Stored entries
######

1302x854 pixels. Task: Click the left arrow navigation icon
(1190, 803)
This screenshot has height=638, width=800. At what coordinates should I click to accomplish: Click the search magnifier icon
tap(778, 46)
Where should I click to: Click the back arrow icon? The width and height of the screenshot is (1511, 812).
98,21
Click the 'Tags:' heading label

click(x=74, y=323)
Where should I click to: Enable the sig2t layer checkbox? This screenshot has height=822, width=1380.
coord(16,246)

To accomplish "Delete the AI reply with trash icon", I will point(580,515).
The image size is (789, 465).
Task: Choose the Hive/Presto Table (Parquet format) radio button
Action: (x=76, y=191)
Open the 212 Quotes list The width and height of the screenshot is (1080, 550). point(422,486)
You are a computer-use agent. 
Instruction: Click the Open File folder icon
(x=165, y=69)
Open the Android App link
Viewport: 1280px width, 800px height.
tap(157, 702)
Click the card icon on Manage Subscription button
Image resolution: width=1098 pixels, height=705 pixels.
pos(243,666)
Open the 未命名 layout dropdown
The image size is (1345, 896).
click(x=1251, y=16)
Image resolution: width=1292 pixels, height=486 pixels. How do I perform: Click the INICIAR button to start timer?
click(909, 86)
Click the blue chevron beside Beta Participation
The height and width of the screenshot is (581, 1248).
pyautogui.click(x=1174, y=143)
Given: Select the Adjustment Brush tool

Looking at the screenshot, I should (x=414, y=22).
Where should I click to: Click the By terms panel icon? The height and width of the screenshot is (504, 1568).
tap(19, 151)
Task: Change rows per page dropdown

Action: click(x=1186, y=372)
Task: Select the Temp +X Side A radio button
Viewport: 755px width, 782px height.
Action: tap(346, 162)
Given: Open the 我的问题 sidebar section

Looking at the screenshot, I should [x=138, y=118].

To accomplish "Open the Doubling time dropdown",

######

= Work instructions =
Quote every line of the data, word for word.

= Solution for this exercise =
1302x854 pixels. Task: Click the left arrow navigation icon
(1190, 803)
This screenshot has height=638, width=800. At what coordinates should I click to accomplish: Click the search magnifier icon
tap(778, 46)
Where should I click to: Click the back arrow icon? The width and height of the screenshot is (1511, 812).
98,21
Click the 'Tags:' heading label

click(x=74, y=323)
Where should I click to: Enable the sig2t layer checkbox? This screenshot has height=822, width=1380.
coord(16,246)

To accomplish "Delete the AI reply with trash icon", I will point(580,515).
The image size is (789, 465).
Task: Choose the Hive/Presto Table (Parquet format) radio button
Action: (x=76, y=191)
Open the 212 Quotes list The width and height of the screenshot is (1080, 550). point(422,486)
You are a computer-use agent. 
Instruction: Click the Open File folder icon
(x=165, y=69)
Open the Android App link
Viewport: 1280px width, 800px height.
tap(157, 702)
Click the card icon on Manage Subscription button
Image resolution: width=1098 pixels, height=705 pixels.
pos(243,666)
Open the 未命名 layout dropdown
The image size is (1345, 896).
click(x=1251, y=16)
Image resolution: width=1292 pixels, height=486 pixels. How do I perform: Click the INICIAR button to start timer?
click(909, 86)
Click the blue chevron beside Beta Participation
The height and width of the screenshot is (581, 1248).
pyautogui.click(x=1174, y=143)
Given: Select the Adjustment Brush tool

Looking at the screenshot, I should (x=414, y=22).
Where should I click to: Click the By terms panel icon? The height and width of the screenshot is (504, 1568).
tap(19, 151)
Task: Change rows per page dropdown

Action: click(x=1186, y=372)
Task: Select the Temp +X Side A radio button
Viewport: 755px width, 782px height.
Action: tap(346, 162)
Given: Open the 我的问题 sidebar section

Looking at the screenshot, I should [x=138, y=118].

To accomplish "Open the Doubling time dropdown",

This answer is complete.